Do’s of saving for your child’s education
1. Find out how much higher education costs
Before you start saving, know what and where your child wants to study. When you are planning to send your child overseas, you must be fairly certain of the choices being made in terms of a stream of study and the preferred country.
The cost of education in Germany, for instance, is very low, as the university courses are often government-funded. On the other hand, a 4-year undergrad course in the US can easily cost you Rs. 1 crore, depending on the college and its location. Getting an accurate assessment of the school can help you define your actual savings.
2. Speak to counsellors to better understand all the expenses involved
When you make plans to send your child overseas, you are heading into a phase of your life that demands substantial funds and even some unplanned expenses. Find a counsellor whom you trust, and spend time understanding all that goes into sending your child overseas.
Also, keep in mind, that the expenses for higher education overseas begin long before your child even fills out the application form. So, make sure your account for all of that.
3. Starting early is the key to good savings
Truth be told, the best time to start putting money away for your child’s education is as soon as the little bundle arrives. While most new parents are in a bubble of happiness when a baby is born, it is important to keep your financial head on your shoulders and plan out a saving mechanism that will put your money away automatically.
The less you have to think about it, the more effectively you will do it. Also review your education fund every couple of years, tracking the current college rates, inflation and your own life situations. This will help in recalibrating your savings procedures.

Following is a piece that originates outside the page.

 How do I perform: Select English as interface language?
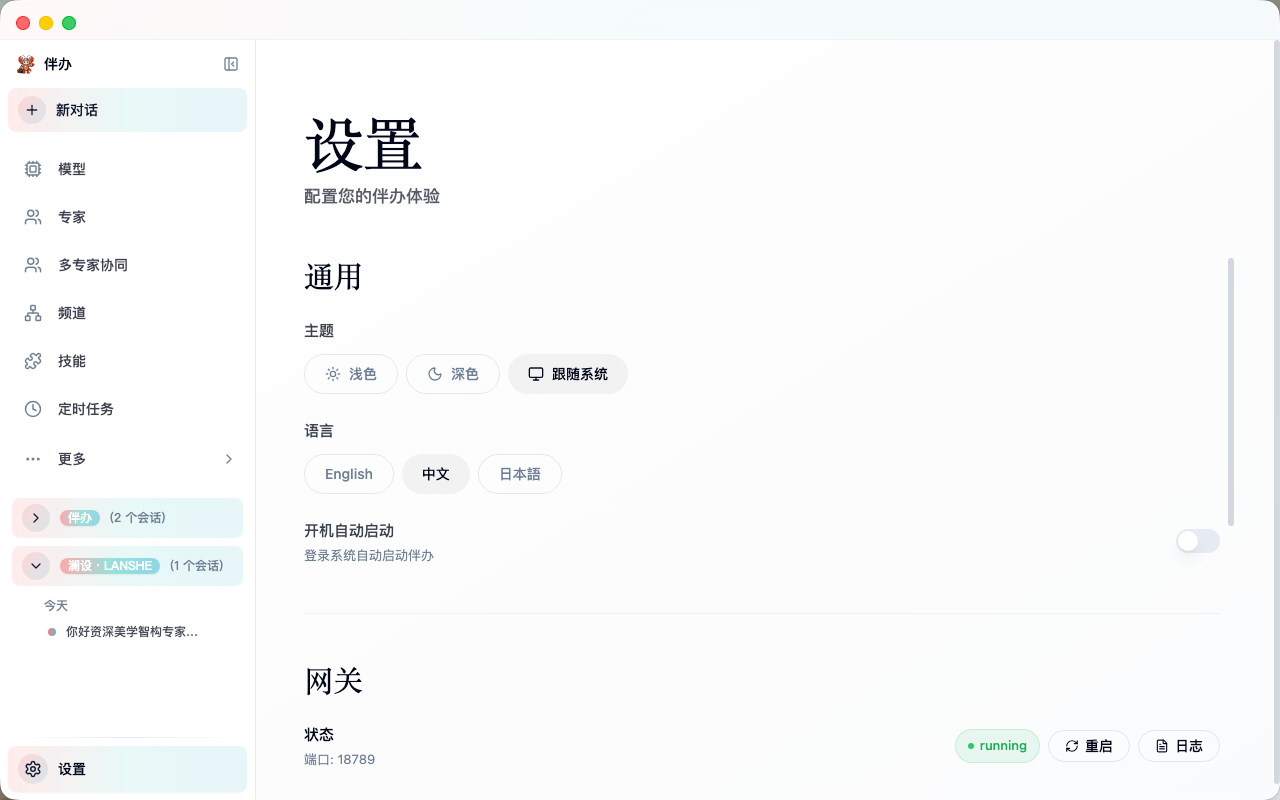tap(348, 474)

4. Put your money in high-growth investment options if you have the time
If you are looking at a 15–20-year horizon, you should consider investing in Equities for the high growth that capital markets offer over the long term. The shorter your term, the lesser risk you will have to take for your investments. In the case of 5–9-year duration, Mutual Funds are a good option;
and in the case of 4-5 years, you must ensure the safety of your capital. Debt Funds are your safest option. While the risk is low, you must remember that the returns also are low in these instruments.
5. Prepare for the rising cost of education
Higher education rates operate independent of the consumer index and are usually higher than the standard inflation. When you define your value goal, keep this in mind. And regularly cross-check on the laws for international and Indian students in the countries of your interest.
Don’ts of saving for your child’s education
1. Don’t select the wrong educational goal for your child
This is key, constantly check on your child’s interests and capabilities. Just because you have been planning to have your child study Computer Science or Medicine at some Ivy League university, your child does not have to fall in line. Ensure the child is passionate about the course s/he is selecting.
Sending your child to another country to do something s/he is not particularly fond of, is stressful emotionally and can result in a huge financial waste. So, think well before you start pushing your child towards any particular stream.
2. Do not assume the education loan is easily available
As the competition for overseas studies grows, the demand for education loans has bloomed. This simply means you are in the seller’s market, with not very extensive bargaining powers. Your loan application will have to meet several parameters before it is actually sanctioned.
And at times, once the papers are processed, the institute may opt for not funding your entire expense. So do not blindly assume that you can always borrow this money.
3. Do not put all your money in one investment
Don’t put all your eggs in one basket! This saying is a sworn truth in the investment sphere. Diversify your portfolio and back up your investments in the stock markets with sufficient insurance covers. Plan for worst-case scenarios and revisit them often.
4. Don’t ignore the foreign currency changes
International education is heavily dependent on foreign currency exchange. Track it carefully and update your plans on a regular basis.
These days several global universities allow their students to do the initial semesters here in India and call the children over only for the last two or three semesters. This is a good option to consider if the foreign exchange rate is not in your favour.
5. Don’t use the education corpus for other emergency expenses
Most of us are happy to see the monies grow. But if you are investing in instruments that are easy to liquidate, you may often be tempted to encash this money in cases of emergency. Avoid doing it as much as you can.
Higher education is an unavoidable and inevitable expense that every parent has to bear at some point in their life so why not prepare well for it.